In 8 out of the remaining 15 instances, the B&B finds a feasible solution but the optimality gap is greater than 0 at time limit, even though less than 2.5% in five cases (6.31% on average). This is probably caused by the increased computation hardness, due to the growing number of tasks, and also the larger search space for instances with longer cycle time. Nevertheless, a considerable average power peak improvement of −27.1% is obtained w.r.t the heuristic solution.

In the remaining 7 instances, no feasible solution can be found. The heuristic solution can then be used as a warmstart for the B&B, as shown in Table 2.

In two cases, an average power peak improvement of −15.8% is achieved. By considering the overall behavior of the \(\frac{W_{\!\max }}{W^{_H}_{\!\max }}\) ratio, the optimality gap still to close at time limit is probably mostly due to the distance between \(W^{_H}_{\!\max }\) and the optimal value. This is promising in terms of further power peak gains that can be potentially obtained.

Finally, the results for the 9 instances for which an optimal solution is found with both c and \(\overline{c}\) show that the longer cycle time allows an average power peak gain of −21.6%. This suggests that from an industrial point of view it may make sense to decrease production pace as the consequences in terms of power consumption may be considerable.

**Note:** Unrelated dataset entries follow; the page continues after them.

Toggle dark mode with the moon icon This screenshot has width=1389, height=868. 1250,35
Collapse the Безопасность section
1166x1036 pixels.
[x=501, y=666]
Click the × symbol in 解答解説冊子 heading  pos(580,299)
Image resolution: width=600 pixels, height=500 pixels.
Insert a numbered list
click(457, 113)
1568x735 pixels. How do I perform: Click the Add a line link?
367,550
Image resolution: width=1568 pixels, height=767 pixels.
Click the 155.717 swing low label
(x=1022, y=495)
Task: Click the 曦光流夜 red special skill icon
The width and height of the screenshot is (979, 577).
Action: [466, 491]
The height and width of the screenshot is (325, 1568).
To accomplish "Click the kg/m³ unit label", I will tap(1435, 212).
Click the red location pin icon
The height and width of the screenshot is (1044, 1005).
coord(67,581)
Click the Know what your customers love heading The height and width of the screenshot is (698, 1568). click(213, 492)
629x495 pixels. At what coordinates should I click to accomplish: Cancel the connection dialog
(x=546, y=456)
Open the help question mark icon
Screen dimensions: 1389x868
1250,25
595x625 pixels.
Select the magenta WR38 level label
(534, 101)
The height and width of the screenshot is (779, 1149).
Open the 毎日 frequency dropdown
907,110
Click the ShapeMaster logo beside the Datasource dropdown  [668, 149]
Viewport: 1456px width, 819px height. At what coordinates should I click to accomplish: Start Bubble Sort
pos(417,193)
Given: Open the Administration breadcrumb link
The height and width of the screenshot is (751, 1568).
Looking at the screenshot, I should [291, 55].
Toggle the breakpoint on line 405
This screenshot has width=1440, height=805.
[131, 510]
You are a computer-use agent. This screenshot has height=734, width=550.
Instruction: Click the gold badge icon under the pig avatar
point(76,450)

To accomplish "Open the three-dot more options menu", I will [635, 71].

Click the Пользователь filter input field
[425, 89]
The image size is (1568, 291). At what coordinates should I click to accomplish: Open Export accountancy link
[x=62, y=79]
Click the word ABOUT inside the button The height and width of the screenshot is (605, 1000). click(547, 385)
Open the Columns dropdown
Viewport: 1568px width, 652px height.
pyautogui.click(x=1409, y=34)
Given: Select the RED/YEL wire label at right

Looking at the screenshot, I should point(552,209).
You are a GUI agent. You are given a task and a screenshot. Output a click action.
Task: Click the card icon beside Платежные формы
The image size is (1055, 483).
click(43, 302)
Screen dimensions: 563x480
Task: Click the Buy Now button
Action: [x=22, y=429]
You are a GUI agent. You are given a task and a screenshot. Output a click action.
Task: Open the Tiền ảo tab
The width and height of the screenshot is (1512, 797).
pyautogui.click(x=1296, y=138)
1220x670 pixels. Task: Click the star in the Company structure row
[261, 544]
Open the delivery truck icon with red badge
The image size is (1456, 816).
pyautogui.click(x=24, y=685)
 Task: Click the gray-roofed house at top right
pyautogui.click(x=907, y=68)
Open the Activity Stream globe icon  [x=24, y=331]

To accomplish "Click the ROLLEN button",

In this work, a new Assembly Line Balancing (ALB) problem, the Simple Assembly Line Balancing Problem with Power Peak Minimization (SALB3PM), is studied in which the overall power consumption peak is minimized. The scheduling aspects that must be taken into account make this problem harder than classical ALB problems. An Integer Linear Program is proposed and tested on benchmark instances completed with power features. Preliminary results show that considerable gains can be achieved in terms of power consumption, and thus that SALB3PM deserves attention from researchers. In particular, it seems promising to study the extent of the interaction between balancing and scheduling decisions. This could lead to decomposition-based efficient metaheuristic approaches to hopefully deal with real-world instances.